Looking for a way to trigger a Nextflow cleanup process (deleting input files) only after the entire workflow completes successfully—any ideas or best practices to handle this efficiently?

Hi Community,
I am working on a Nextflow workflow that involves processing a series of paired input files (e.g., [[bamfile1, bamfile2], [samfile1, samfile2]]). My workflow is running multiple processes, and as a final step, I want to cleanup the input files from the input path, but only after the entire workflow has successfully completed.
Here is my current implementation of the cleanup process:
groovy:

process cleanUpProcess {
    cpus 2
    memory "4 GB"
    container params.cli

    input:
    val fileList   // [[bamfile1,bamfile2],[samfile1,samfile2]]

    output:
    stdout

    script:
    def awsS3Commands = fileList.collect { files ->
        def pairOne = files[0]
        def pairTwo = files[1]
        """
        aws s3 rm ${pairOne}
        aws s3 rm ${pairTwo}
        """
    }.join('\n')

    """
    ${awsS3Commands}
    """
}

workflow MethylDackel {
    main:
    // Multiple processes are being executed here
}

workflow {
    def myParams = params
    def myWorkflow = workflow

    MethylDackel()

    myWorkflow.onComplete {
        if (myWorkflow.success) {
            cleanUpProcess()
        } else {
            log.info "Failure!"
        }
    }
}

Challenge:
I understand that the onComplete block cannot directly invoke the cleanUpProcess. However, I want the cleanup process to only trigger after the workflow has successfully completed. This ensures that the input files are not removed prematurely or during an unsuccessful execution.

Question to the Community
Are there any workarounds or alternative approaches to trigger the cleanup process after successful workflow completion?
I would love to hear your suggestions or ideas on how to handle this use case efficiently while adhering to best practices. Thank you in advance for your guidance! :pray: @mribeirodantas @mahesh.binzerpanchal

Why do you have to wait until the entire workflow has ended successfully to delete pipeline input files?

I mean, if by the time the second process has ended successfully all the other processes will only work on the output of this second process, you don’t need the pipeline input files anymore. You can delete them right away. If something fails, you can always resume and it’ll work because the pipeline will start from the last failed task.

Most of the time people are worried about cleaning up the entire work directory when the pipeline run is over (cleanup = true) or during the run, as soon as possible (nf-boost), but if you want to delete only the pipeline input files, that’s much simpler.

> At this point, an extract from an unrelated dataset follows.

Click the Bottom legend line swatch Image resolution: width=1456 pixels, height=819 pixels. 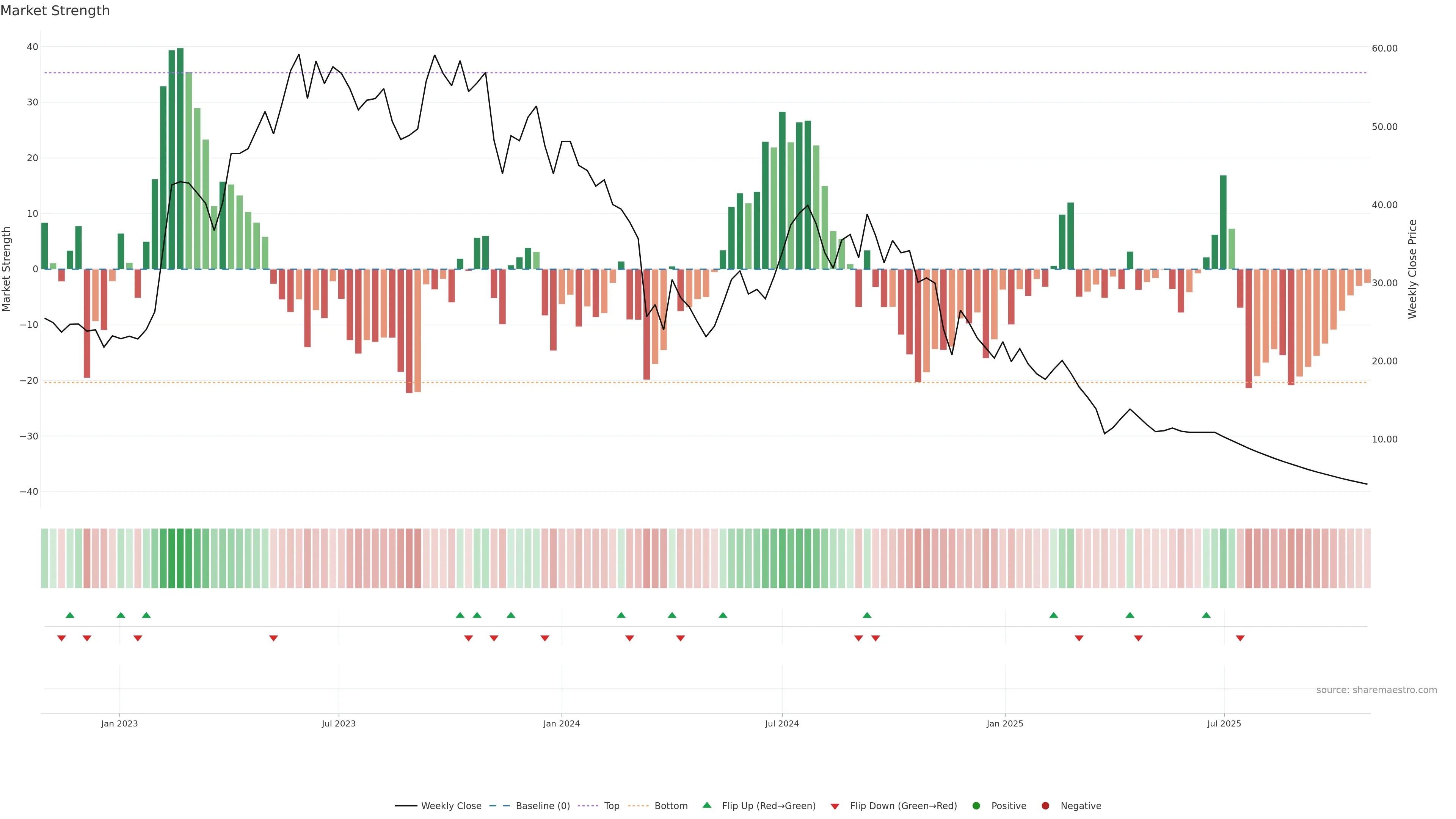(x=638, y=806)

Hi @mribeirodantas Thank you response
The reason for this is that the FASTQ files are stored in an S3 bucket, and as soon as the pipeline execution is successfully completed, they need to be deleted. The pipeline is deployed on AWS HealthOmics, which does not support resuming due to the dynamic nature of the pipeline, as HealthOmics only caches static outputs. Additionally, the pipeline runs in a private VPC with no public internet connection. To minimize effort, we decided to implement this cleanup strategy, triggered only upon successful completion of the pipeline.that’s the reason wait until all process completed successfully

So Here:
How can i verify all the process will complete successfully …then Only on successful completion of all …the cleanup process should invoke otherwise not …

AFAIK, AWS HealthOmics currently supports task caching.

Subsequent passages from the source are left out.